I don't know where these 10 seconds have been over the course of human history.
I honestly don't. I mean, when it comes to some creativity, analogies, and insights, yeah, I think I'm pretty smart.
But when it comes to this stuff, it's just, okay, well, let's take your argument and apply it to you.
It's only moral if it goes against your interest.
Okay, so you telling me that must be an evil doctrine because you want to spread virtue, therefore you have to spread virtues that go against your interest, therefore you have to be spreading immoral virtues or evil edicts.
How is that complicated? A child can understand.
This is what's so weird to me about philosophy, just sort of by the by.
I mean, yeah, I guess there's some complicated aspects to sort of wisdom and so on, balancing self and other and all of that.
But as far as just logical propositions go, how on earth is this tough to sort out?
Oh, and take your moral argument and apply it to what you're saying.
You're saying this is the good, let's see what you're doing.
And honestly, it's no more complicated than Then you pick up a book on dieting and exercise and you turn it over and there's a fat guy smoking in his picture, right?
You probably wouldn't buy that book, right?
So, oh, you say this is the good.
Let's see how it applies to what you're doing and what you're saying.
It's not... I don't know.
It doesn't seem that... I was reading some of Plato's dialogues to my daughter and we had to stop a lot to explain sort of what was going on.
This isn't complicated.
And I... I mean, I get it serves power and this, that, and the other, but my gosh, you can make this argument throughout almost all of human history without ending up with a fresh serving of steaming hot hemlock.
I don't know. Anyway, so the people who are telling you to sacrifice yourself and to have negative self-interest are saying that because it benefits them to spread that argument, even though it goes against the morality of what they're saying.
So what benefit are they anticipating by spreading that argument?
Well, there's three ways to get resources in this world.
The first is you create them.
The second is you steal them.
The third is you convince others to give them to you.
That's it. That's three.

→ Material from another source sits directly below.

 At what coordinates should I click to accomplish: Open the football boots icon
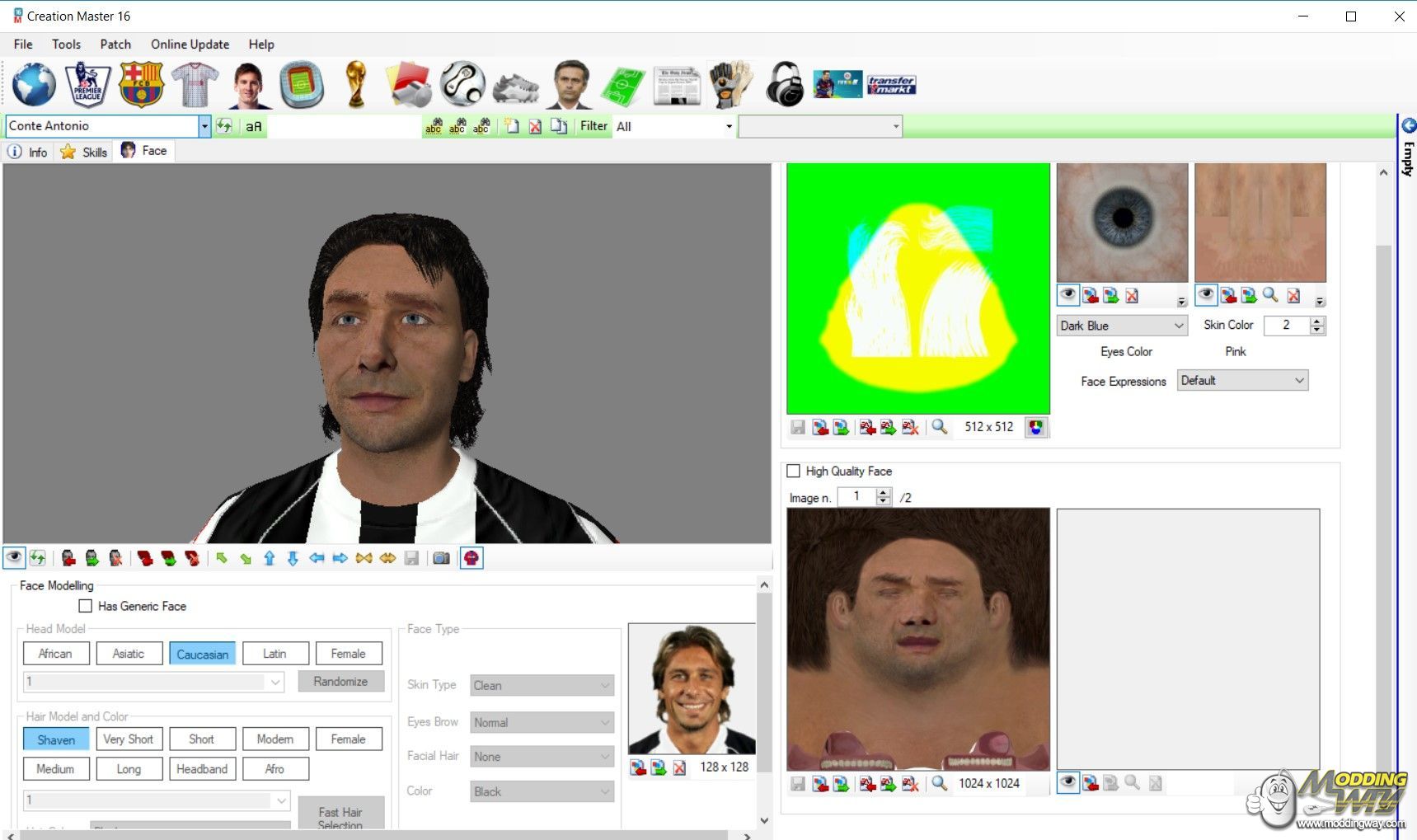click(x=516, y=87)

You create them, you steal them, or you convince others to give them to you.
You beg, in a way.
Now, Creating resources, like creating a meal by going to hunt a deer or get a fish or grow crops or whatever it is.
Creating resources is tough and time-consuming and sometimes the brain is built at the expense of the body and therefore the people who are the best with language are often not the most physically robust specimens in the world.
So going out and hunting and doing the incredibly hard work of Growing crops and farming and all of that.
Not often great for the pencil neck guys with the giant foreheads.
I mean, one of the reasons that I work out so much is that I want to make sure that I do not grow my brain at the expense of my body because I view we are one and united and we are the same.
Having a strong mind in a weak body is one of the things that makes you the most prone to corruption because you don't feel the confidence to actually go out and win your own resources and because you have a good brain you have a great facility with language usually and therefore you're Temptation to sophistry is enormous.
One of the ways that you avoid sophistry and manipulation is to have a strong body and then you have the confidence of moving through the world knowing that you can create resources.
I mean, I've done years of manual labor over the course of my life.
If it came to that, I could do it again.
I'm fine with that. The people who tell you that you should have negative self-interest, that should harm you to do the good, what are they trying to do?
Well, are they trying to create resources?
Nope. Are they stealing?
No, because stealing comes with great risk.
You can get caught and killed.
You get put in the stocks, you get hung.
We don't view stealing as that bad anymore.
But stealing was life or death for the entire community back in the day.
Like, a farmer wouldn't grow crops if they would get stolen.
So, I mean, there's the scene in Lord of the Rings where Merry and Pippin are running from Farmer Maggot and he's got the scythe in the movie and he's sort of shaking it and he wants to chase them off his land because they're stealing his crops.
A very serious business.
If you have given up hunter-gatherer and you've settled into farming, and people steal the farmers' crops, everybody dies.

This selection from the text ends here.